REQUIRED ACTION
Range to reproduce from the entries below: the line with "Where should I click to: Click the Text", the line with "Close the Select rocket destination popup", and every line in between. Give them exactly and give nothing else.

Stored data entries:
━━━━

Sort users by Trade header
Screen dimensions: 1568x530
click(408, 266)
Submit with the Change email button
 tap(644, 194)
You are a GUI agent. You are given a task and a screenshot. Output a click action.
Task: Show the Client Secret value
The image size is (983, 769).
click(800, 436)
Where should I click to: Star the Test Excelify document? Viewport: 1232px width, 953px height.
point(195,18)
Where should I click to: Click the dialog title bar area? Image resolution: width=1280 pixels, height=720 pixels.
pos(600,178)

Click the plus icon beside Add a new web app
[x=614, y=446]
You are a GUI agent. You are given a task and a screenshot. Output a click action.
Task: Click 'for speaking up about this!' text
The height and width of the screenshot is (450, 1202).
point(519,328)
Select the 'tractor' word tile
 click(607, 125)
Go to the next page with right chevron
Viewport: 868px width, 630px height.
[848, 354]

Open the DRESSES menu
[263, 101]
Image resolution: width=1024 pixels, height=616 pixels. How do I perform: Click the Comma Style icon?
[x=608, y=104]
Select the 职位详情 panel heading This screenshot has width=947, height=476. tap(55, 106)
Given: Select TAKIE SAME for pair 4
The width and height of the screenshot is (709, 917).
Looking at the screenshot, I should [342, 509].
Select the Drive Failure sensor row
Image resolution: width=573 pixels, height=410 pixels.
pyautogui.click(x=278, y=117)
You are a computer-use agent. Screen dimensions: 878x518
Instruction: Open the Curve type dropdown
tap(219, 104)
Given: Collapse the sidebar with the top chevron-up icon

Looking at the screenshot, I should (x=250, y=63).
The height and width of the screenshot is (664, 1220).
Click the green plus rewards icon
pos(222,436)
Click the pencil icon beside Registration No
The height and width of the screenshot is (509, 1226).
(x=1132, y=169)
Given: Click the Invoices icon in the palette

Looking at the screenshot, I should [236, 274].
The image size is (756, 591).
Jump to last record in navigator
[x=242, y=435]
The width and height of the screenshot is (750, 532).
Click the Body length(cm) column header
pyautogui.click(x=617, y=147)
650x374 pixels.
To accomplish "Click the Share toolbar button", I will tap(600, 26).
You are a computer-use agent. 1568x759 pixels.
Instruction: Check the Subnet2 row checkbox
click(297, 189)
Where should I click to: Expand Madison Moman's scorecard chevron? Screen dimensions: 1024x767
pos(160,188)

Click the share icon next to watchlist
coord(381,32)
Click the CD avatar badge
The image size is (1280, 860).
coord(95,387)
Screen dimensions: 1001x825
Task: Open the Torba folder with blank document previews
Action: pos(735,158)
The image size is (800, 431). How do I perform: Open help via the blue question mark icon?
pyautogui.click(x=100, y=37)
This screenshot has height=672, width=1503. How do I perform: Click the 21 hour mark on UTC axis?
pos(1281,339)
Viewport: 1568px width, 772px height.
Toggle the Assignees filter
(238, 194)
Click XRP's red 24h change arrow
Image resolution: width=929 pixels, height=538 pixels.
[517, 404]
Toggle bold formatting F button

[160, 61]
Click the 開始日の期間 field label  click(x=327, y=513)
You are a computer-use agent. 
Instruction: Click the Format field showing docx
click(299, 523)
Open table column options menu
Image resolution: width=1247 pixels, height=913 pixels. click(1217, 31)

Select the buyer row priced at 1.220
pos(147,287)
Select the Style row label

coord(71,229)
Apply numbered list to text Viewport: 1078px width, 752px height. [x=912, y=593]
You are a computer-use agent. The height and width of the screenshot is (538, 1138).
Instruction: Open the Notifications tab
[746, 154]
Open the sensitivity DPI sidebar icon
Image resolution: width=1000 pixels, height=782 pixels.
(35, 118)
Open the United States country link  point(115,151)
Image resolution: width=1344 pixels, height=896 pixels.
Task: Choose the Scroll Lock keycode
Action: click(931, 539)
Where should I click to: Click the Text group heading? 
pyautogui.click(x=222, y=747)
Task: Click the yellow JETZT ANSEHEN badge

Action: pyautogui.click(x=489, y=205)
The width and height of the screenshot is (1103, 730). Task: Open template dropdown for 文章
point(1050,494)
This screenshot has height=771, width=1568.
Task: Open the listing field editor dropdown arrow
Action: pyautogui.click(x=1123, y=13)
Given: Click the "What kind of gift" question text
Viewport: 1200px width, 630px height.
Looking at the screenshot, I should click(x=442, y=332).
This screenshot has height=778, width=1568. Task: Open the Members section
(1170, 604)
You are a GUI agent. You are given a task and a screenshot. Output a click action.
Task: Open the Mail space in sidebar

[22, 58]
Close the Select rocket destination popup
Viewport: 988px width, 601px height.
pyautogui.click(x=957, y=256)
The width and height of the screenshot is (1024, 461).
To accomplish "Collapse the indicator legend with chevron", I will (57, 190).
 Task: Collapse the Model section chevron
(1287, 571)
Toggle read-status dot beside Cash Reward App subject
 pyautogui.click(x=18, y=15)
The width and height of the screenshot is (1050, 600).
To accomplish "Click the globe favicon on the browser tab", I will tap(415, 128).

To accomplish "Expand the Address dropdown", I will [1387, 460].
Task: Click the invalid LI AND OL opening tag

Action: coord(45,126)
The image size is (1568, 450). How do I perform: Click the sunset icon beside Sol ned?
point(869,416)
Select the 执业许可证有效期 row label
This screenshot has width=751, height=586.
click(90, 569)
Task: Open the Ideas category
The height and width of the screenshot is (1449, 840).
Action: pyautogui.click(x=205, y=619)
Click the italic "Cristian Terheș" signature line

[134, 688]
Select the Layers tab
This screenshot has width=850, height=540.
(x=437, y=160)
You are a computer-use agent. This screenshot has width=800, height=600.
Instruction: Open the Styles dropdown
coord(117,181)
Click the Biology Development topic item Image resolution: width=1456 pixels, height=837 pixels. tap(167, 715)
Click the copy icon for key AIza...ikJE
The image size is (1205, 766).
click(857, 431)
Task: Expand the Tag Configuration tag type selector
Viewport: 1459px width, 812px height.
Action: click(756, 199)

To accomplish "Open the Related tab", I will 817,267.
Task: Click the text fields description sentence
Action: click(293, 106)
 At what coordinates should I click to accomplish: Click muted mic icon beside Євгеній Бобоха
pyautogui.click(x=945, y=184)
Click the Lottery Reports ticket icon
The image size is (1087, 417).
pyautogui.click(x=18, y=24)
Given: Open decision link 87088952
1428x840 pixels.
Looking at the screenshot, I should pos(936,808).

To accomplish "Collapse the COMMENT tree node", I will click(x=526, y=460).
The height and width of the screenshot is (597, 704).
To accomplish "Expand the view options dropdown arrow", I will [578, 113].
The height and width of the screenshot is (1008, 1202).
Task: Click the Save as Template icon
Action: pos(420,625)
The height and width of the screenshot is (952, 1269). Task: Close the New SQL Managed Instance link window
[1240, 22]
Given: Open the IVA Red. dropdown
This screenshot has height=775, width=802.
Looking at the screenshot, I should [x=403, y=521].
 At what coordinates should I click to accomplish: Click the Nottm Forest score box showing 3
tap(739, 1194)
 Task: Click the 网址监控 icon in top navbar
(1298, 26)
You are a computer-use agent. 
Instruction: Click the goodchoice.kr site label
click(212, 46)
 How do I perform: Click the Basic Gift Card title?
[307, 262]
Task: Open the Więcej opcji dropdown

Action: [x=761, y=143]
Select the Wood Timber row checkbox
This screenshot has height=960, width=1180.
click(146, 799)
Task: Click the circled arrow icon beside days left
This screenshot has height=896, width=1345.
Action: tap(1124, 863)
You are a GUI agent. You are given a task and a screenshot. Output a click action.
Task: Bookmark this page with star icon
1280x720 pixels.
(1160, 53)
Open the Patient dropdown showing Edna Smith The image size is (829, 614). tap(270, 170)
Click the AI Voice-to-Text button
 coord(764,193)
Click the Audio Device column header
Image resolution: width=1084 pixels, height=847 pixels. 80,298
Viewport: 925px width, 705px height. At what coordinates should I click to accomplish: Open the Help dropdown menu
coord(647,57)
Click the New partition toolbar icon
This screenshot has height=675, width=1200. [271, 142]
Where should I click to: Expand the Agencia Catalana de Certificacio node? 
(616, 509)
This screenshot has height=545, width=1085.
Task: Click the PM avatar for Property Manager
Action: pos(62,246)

━━━━

SOLUTION TO THIS TASK
Where should I click to: Click the Text group heading? 
pyautogui.click(x=222, y=747)
Task: Click the yellow JETZT ANSEHEN badge

Action: pyautogui.click(x=489, y=205)
The width and height of the screenshot is (1103, 730). Task: Open template dropdown for 文章
point(1050,494)
This screenshot has height=771, width=1568.
Task: Open the listing field editor dropdown arrow
Action: pyautogui.click(x=1123, y=13)
Given: Click the "What kind of gift" question text
Viewport: 1200px width, 630px height.
Looking at the screenshot, I should click(x=442, y=332).
This screenshot has height=778, width=1568. Task: Open the Members section
(1170, 604)
You are a GUI agent. You are given a task and a screenshot. Output a click action.
Task: Open the Mail space in sidebar

[22, 58]
Close the Select rocket destination popup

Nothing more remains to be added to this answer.